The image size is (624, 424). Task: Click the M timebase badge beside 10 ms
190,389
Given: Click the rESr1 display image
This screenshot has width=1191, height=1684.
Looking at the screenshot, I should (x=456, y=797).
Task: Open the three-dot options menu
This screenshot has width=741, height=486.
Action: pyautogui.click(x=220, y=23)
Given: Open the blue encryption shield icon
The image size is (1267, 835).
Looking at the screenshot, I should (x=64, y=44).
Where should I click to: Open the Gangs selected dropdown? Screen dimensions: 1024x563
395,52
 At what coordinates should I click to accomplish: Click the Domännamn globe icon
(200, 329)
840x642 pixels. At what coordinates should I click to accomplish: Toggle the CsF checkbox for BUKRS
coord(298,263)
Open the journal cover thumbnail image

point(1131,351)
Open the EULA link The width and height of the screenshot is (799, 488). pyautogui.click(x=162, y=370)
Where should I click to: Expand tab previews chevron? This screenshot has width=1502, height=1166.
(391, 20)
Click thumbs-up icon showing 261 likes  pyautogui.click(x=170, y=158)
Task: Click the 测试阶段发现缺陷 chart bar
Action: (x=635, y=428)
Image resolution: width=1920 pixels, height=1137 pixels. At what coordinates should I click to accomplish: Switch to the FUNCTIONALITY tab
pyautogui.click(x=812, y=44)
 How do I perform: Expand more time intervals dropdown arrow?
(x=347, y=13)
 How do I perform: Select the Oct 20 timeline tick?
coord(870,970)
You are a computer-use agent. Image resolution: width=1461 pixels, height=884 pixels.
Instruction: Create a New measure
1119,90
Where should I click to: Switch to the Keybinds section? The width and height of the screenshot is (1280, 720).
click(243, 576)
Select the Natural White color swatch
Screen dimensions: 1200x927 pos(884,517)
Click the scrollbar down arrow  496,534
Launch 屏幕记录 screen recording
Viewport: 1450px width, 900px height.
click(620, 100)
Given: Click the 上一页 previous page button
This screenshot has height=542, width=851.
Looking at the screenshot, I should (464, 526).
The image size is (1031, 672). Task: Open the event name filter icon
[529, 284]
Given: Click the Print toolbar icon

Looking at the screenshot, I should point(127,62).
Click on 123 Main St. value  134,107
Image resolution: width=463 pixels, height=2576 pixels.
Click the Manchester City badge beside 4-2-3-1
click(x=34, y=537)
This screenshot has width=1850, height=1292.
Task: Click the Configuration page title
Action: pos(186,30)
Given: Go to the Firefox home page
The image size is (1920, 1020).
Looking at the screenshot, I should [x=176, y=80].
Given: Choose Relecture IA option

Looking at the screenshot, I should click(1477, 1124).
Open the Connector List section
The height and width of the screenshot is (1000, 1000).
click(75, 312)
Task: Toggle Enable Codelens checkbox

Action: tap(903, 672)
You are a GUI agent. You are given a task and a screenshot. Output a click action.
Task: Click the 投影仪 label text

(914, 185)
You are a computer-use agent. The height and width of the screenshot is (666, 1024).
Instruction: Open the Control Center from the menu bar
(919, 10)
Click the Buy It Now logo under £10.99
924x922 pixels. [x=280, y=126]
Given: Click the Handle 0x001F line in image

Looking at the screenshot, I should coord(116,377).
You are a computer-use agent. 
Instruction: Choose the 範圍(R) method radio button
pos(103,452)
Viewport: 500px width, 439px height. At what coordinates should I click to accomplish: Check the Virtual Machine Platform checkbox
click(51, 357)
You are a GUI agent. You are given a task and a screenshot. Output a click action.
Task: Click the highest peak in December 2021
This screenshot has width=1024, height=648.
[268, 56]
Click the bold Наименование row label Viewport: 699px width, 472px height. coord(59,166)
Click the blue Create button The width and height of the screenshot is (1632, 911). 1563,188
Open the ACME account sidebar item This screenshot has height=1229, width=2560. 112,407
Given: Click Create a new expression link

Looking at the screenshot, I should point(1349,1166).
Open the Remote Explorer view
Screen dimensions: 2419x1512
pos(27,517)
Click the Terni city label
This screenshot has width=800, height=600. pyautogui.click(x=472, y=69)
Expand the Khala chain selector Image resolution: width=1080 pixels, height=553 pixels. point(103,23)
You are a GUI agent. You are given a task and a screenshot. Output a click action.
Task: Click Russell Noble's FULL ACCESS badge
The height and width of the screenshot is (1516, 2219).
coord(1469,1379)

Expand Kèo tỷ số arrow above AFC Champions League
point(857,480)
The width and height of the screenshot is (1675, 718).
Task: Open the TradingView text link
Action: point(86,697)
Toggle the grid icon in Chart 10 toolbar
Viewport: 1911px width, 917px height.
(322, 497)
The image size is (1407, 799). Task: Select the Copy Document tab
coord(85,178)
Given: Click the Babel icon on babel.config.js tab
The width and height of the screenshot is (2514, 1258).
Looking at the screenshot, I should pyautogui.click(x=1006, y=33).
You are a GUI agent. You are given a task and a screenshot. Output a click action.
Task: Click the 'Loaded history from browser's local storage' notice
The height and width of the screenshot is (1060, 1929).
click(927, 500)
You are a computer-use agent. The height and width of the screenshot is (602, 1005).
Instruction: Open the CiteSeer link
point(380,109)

═══

§ What the task asks:
Reproduce the rows above verbatim, from the line containing "840x642 pixels. At" through the line containing "click(243, 576)", including both of those lines.

§ Solution to the exercise:
840x642 pixels. At what coordinates should I click to accomplish: Toggle the CsF checkbox for BUKRS
coord(298,263)
Open the journal cover thumbnail image

point(1131,351)
Open the EULA link The width and height of the screenshot is (799, 488). pyautogui.click(x=162, y=370)
Where should I click to: Expand tab previews chevron? This screenshot has width=1502, height=1166.
(391, 20)
Click thumbs-up icon showing 261 likes  pyautogui.click(x=170, y=158)
Task: Click the 测试阶段发现缺陷 chart bar
Action: (x=635, y=428)
Image resolution: width=1920 pixels, height=1137 pixels. At what coordinates should I click to accomplish: Switch to the FUNCTIONALITY tab
pyautogui.click(x=812, y=44)
 How do I perform: Expand more time intervals dropdown arrow?
(x=347, y=13)
 How do I perform: Select the Oct 20 timeline tick?
coord(870,970)
You are a computer-use agent. Image resolution: width=1461 pixels, height=884 pixels.
Instruction: Create a New measure
1119,90
Where should I click to: Switch to the Keybinds section? The width and height of the screenshot is (1280, 720).
click(243, 576)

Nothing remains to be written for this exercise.